And the stink was terrible throughout Georgetown. There would be days when all of
Georgetown was affected. You had protests from senators and congressmen—get rid of this
thing. And we defended them. The D.C. government had something called the “smell-o-meter,”
or something like that, to prove this was a nuisance. We proved the smell-o-meter was not a
scientific instrument. (laughter) To make a long story short, kept it open long enough that
somebody had them to pay them a lot of money to go out of business.
I did another case for Darling Delaware where they picked up fat and bone at grocery
stores that was cut off the meat, and transported it to make tallow for candles and other things,
soap. The D.C. government started giving all their trucks tickets because they weren’t covered.
They said you’re hauling garbage, and the D.C. Code requires a special license and covered
trucks to haul garbage.

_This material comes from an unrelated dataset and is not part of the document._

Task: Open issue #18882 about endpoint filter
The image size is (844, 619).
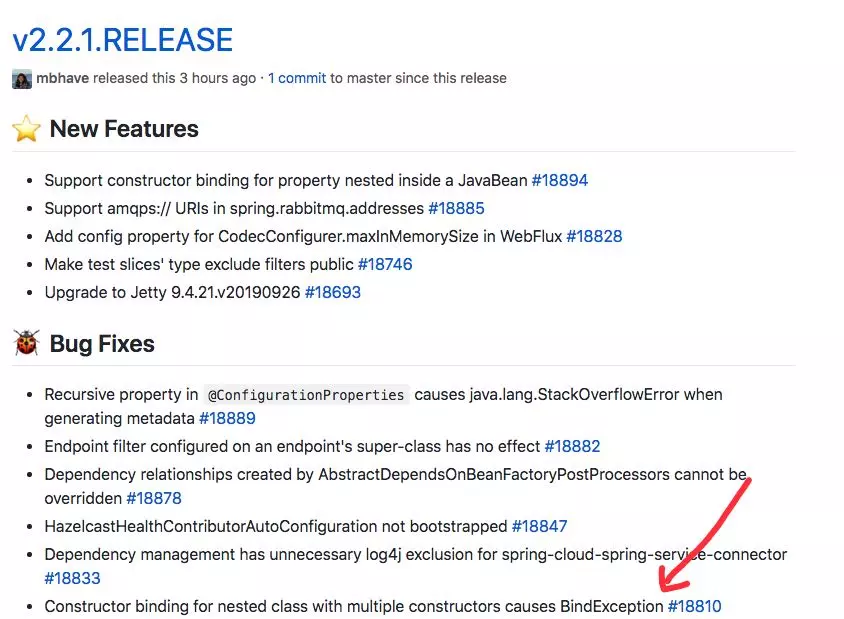Action: coord(572,446)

Well, that would have meant a lot of money for them. [Darling
Delaware Corp. v. Dist. of Columbia, 380 A.2d 596 (D.C. 1977)]
So I tried the case in Superior Court. The sole question was whether what they were
hauling was garbage—the definition of garbage under the D.C. Code. So that was another of my
famous cases. We won that case. (laughter) So that’s an illustration of the just dozens of cases,
fairly small cases.
But two years after I started, Nixon resigned. We had represented Richard Kleindienst in
the Watergate stuff; represented Richard Moore, who was a White House advisor. Jack Miller
had become known to Nixon through Moore. After Nixon resigned, within a week I believe, he
hired us to represent him. Those were exciting days. There were a number of issues that he
faced, one of which was, would he be indicted.
Immediately, we started meeting with Leon Jaworski, who was the Watergate special
prosecutor. Did some work to try to show that it would have been impossible for Nixon to get a
fair trial. We had some arguments that you cannot indict a former president for conduct while in
office, but given that the impeachment clause says if somebody is impeached they can be
prosecuted, we thought we would probably lose that argument. He resigned rather than be
impeached but still—. For about thirty days we worked furiously night and day on the various
issues presented. Another one was what happens to his tapes and papers.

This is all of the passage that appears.